Ganz anders der Zweitplatzierte des Festivals, „Unsere Torfstraße„. Regisseur Sven Mücke hat über drei Jahre hinweg die Menschen seines Hauses zur Wohnsituation im Wedding, zu Problemen mit den Anwohnern und allerlei Alltäglichem befragt. Dabei herausgekommen ist ein eindrücklicher, witziger und vor allem warmherziger Film über eine Hausgemeinschaft, die aus sehr unterschiedlichen Charakteren besteht, die aber eines verbindet: Die Freude darüber, dass man nicht in irgendeinem anonymen Wohnblock haust. Mit „Plötzensee“ von Michael Terhorst steht letztlich ein Sieger fest, der in allem sehr gut funktioniert. Schnitt, Kameraführung, Erzählform und letztlich das Porträt eines Ehepaars, das ein kleines Café mit angeschlossenem Bootsverleih am Plötzensee sein Eigen nennt, stimmen. Aber es hätte auch „Anton“ sein können, ein kurzweiliges Porträt eines Fahrradbastler, der sich im Grenzbereich zwischen Mitte und Wedding (gegenüber der gerade entstehenden Zentrale des Bundesnachrichtendienstes) sein eigenes Reich geschaffen hat und dort alte Drahtesel recycelt. Und ebenso die Kurzdokumentation „Jacki„, ein Porträt einer Jugend im Prenzlauer Berg der 70er Jahre. Die Regisseurin Angelika Andrees und ihre Protagonistin Jaqueline haben sich dank kiezkieken nach über 30 Jahren wiedergefunden.

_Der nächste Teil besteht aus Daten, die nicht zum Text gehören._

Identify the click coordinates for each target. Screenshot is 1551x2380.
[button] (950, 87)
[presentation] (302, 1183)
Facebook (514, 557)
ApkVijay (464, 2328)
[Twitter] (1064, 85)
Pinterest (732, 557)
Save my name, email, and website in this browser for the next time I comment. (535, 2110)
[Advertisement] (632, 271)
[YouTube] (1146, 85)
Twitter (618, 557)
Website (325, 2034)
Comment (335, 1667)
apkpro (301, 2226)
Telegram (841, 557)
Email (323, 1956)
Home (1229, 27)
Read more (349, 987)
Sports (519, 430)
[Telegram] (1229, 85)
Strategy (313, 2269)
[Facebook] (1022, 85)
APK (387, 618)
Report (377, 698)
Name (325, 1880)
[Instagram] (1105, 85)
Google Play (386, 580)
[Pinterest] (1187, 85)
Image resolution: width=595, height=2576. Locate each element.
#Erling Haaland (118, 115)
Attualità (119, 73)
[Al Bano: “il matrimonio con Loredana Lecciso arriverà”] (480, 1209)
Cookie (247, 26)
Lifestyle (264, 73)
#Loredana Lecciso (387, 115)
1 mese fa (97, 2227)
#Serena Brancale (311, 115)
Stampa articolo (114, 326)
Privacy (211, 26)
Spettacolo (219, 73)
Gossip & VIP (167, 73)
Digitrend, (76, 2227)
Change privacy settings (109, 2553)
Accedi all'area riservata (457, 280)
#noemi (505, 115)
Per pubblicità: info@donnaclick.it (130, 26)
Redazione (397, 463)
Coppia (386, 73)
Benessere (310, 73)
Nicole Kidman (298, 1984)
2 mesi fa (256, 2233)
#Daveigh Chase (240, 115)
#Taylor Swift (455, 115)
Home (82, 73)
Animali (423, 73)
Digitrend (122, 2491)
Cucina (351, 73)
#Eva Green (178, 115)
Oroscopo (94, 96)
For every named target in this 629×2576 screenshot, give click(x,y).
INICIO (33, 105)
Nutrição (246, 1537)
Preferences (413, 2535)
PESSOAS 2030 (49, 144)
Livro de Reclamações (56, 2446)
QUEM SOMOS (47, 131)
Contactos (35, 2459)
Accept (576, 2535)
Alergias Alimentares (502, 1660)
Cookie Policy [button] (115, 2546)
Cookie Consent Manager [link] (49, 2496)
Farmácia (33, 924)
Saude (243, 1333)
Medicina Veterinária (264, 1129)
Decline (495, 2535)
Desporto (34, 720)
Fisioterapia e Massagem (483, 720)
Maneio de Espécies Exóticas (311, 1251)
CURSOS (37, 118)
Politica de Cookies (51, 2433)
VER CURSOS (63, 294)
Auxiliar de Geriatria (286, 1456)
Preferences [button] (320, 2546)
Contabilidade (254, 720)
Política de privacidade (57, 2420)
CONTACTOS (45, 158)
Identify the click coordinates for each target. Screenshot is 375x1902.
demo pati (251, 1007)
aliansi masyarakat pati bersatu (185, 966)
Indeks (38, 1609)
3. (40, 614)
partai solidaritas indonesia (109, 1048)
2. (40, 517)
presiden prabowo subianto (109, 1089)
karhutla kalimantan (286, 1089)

Das ist vielleicht mehr Wert, als ein Platz auf dem Siegertreppchen. Nun muss am Ende eines ausgerufenen Wettbewerbs auch ein Sieger erwählt werden: Dit is och in Berlin so Usus. Und so falsch lag das Publikum mit „Plötzensee“ am Ende nicht.

Martin Daßinnies

Randnotiz: Genau beobachtet werden sollte die Weiterentwicklung von Rentner Rolf Diessner. Als Drittplatzierter hat er einen Gutschein in Höhe von 250 Euro, gestiftet von einem Berliner Filmtechnikverleih, gewonnen. Ironie des Schicksals?

Zweite Randnotiz: Der Autor hat folgende Filme fürs Treppchen vorgeschlagen: „Jacki„, „Plötzensee„, „Die Schule an der Weide„.